>>>

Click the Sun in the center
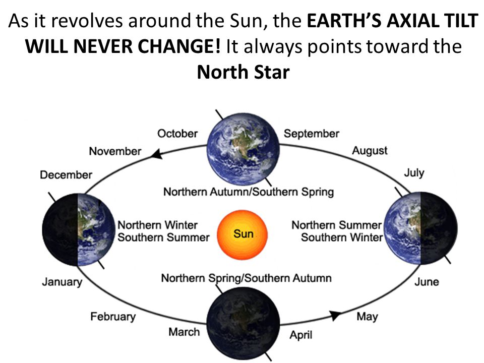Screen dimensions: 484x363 pyautogui.click(x=243, y=235)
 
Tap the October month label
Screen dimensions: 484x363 pyautogui.click(x=177, y=134)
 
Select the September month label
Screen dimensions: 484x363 pyautogui.click(x=312, y=134)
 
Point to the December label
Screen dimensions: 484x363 pyautogui.click(x=66, y=175)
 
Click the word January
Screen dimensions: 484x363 pyautogui.click(x=63, y=282)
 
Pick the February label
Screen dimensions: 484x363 pyautogui.click(x=113, y=317)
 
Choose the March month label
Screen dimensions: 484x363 pyautogui.click(x=185, y=332)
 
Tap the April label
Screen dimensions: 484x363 pyautogui.click(x=301, y=335)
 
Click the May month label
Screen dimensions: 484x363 pyautogui.click(x=368, y=317)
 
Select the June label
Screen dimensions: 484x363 pyautogui.click(x=427, y=282)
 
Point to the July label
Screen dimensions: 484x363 pyautogui.click(x=414, y=173)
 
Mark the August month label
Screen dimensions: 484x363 pyautogui.click(x=370, y=151)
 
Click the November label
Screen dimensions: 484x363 pyautogui.click(x=115, y=151)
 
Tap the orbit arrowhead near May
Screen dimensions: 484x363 pyautogui.click(x=335, y=316)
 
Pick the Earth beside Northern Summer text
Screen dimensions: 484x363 pyautogui.click(x=421, y=228)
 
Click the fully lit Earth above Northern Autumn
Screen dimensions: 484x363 pyautogui.click(x=243, y=149)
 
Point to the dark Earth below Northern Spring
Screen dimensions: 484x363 pyautogui.click(x=243, y=324)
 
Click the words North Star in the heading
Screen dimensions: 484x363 pyautogui.click(x=243, y=72)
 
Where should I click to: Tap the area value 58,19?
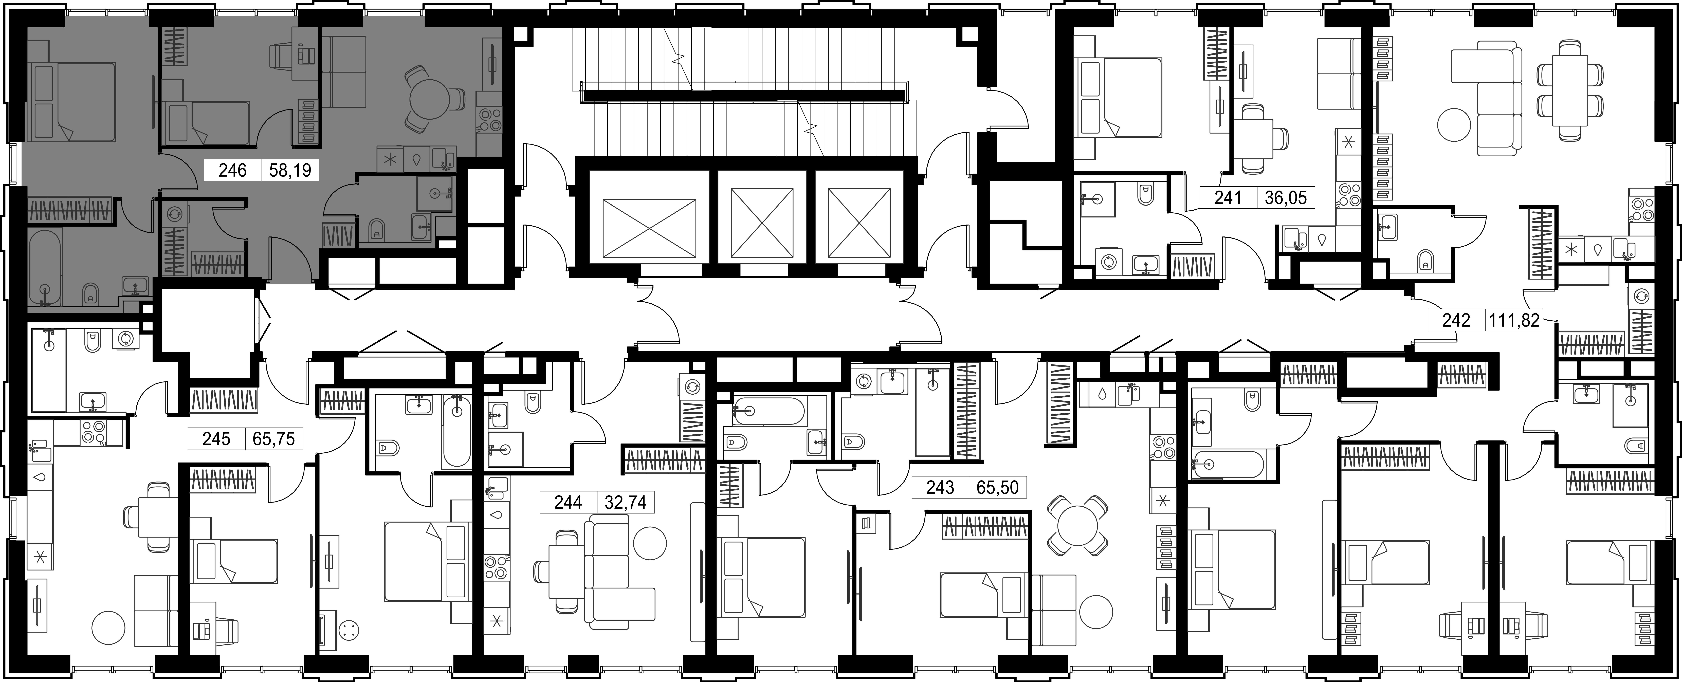[x=290, y=171]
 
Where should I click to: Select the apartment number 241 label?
[x=1228, y=197]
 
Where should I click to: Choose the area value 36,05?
[x=1286, y=197]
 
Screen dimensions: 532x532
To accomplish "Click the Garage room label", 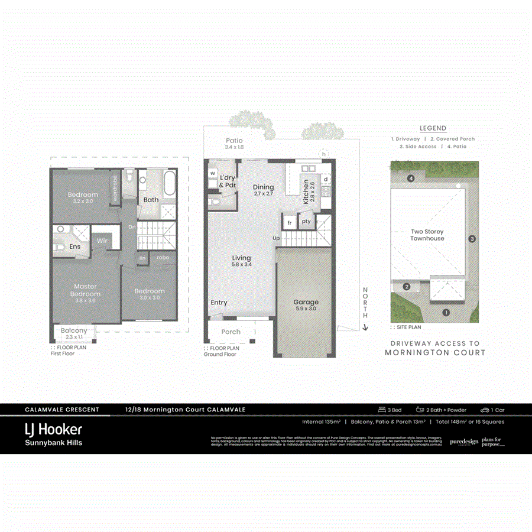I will (x=306, y=302).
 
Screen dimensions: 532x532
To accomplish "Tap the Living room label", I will (x=241, y=258).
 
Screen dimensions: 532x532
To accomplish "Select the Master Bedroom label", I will (x=85, y=290).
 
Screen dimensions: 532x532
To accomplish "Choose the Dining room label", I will (x=263, y=187).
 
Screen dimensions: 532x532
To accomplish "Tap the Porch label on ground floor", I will (x=231, y=332).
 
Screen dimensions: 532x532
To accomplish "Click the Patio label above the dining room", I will (x=235, y=141).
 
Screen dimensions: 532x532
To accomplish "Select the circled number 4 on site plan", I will (x=410, y=178).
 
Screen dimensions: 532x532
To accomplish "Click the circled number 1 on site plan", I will (x=446, y=312).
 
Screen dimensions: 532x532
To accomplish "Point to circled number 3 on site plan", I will (x=472, y=239).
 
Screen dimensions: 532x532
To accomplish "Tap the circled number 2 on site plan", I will (x=407, y=287).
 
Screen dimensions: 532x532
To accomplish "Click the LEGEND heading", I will (x=433, y=128).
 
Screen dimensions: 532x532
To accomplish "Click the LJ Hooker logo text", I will (x=53, y=429).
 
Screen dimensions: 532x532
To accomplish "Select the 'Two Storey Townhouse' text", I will (x=427, y=235).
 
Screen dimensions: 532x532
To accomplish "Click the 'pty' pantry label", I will (x=306, y=222).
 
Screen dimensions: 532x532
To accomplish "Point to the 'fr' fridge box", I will (x=289, y=222).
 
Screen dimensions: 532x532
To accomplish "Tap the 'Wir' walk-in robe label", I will (x=102, y=241).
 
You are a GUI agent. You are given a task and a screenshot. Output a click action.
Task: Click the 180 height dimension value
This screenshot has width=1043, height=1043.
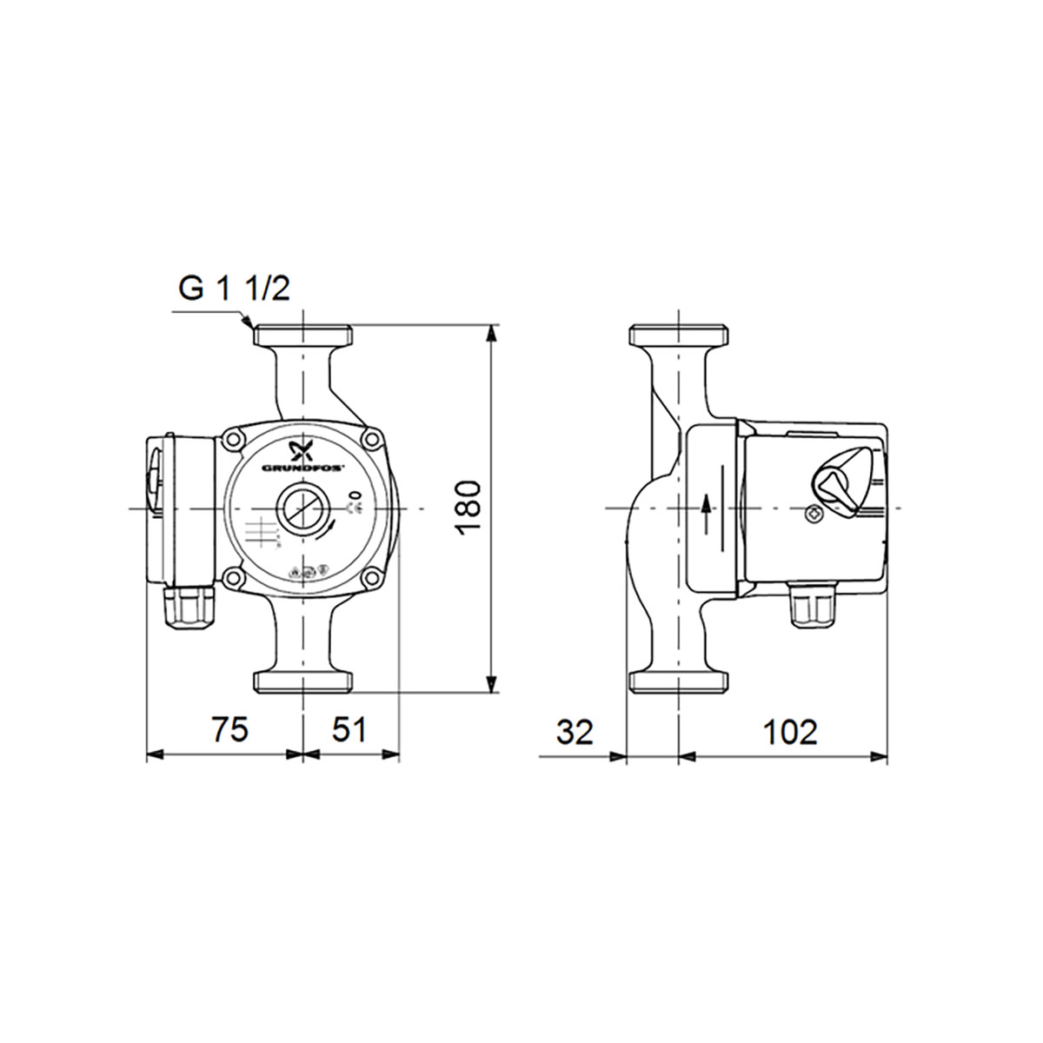coord(467,506)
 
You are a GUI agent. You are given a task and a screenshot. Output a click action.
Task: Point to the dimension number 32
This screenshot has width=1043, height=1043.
coord(575,732)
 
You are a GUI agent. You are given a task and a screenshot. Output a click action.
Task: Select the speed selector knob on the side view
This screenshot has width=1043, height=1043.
coord(835,483)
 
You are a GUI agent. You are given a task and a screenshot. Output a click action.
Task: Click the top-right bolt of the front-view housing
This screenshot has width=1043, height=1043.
coord(373,440)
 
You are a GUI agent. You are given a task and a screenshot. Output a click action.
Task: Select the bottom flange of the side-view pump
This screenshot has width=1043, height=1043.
coord(679,682)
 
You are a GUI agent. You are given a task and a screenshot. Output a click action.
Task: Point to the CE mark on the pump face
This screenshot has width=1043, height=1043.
coord(355,508)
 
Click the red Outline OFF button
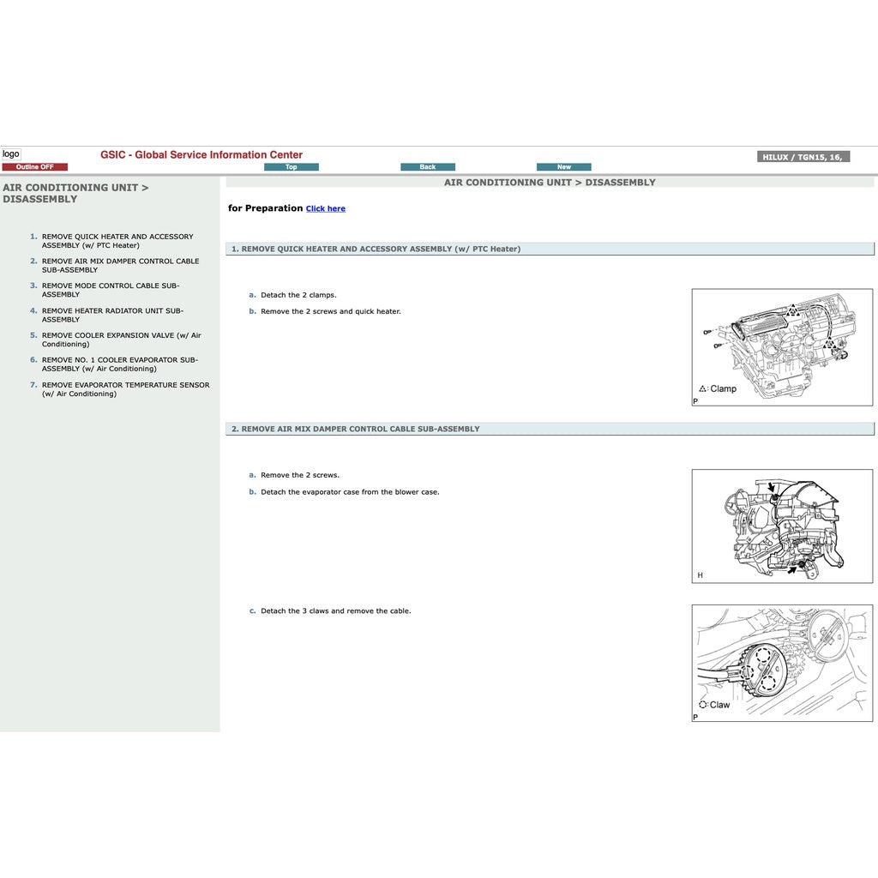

<<<

● **Directive**
Arrange the lines of the entries above, from the line containing "Click the fully" through the line containing "[x=1286, y=197]", as a numbered list that includes both of those lines and skips blank ones. Leave the pictures out.

● **Answer to this task**
1. Click the fully lit Earth above Northern Autumn
2. Screen dimensions: 484x363 pyautogui.click(x=243, y=149)
3. Point to the dark Earth below Northern Spring
4. Screen dimensions: 484x363 pyautogui.click(x=243, y=324)
5. Click the words North Star in the heading
6. Screen dimensions: 484x363 pyautogui.click(x=243, y=72)
7. Where should I click to: Tap the area value 58,19?
8. [x=290, y=171]
9. Where should I click to: Select the apartment number 241 label?
10. [x=1228, y=197]
11. Where should I click to: Choose the area value 36,05?
12. [x=1286, y=197]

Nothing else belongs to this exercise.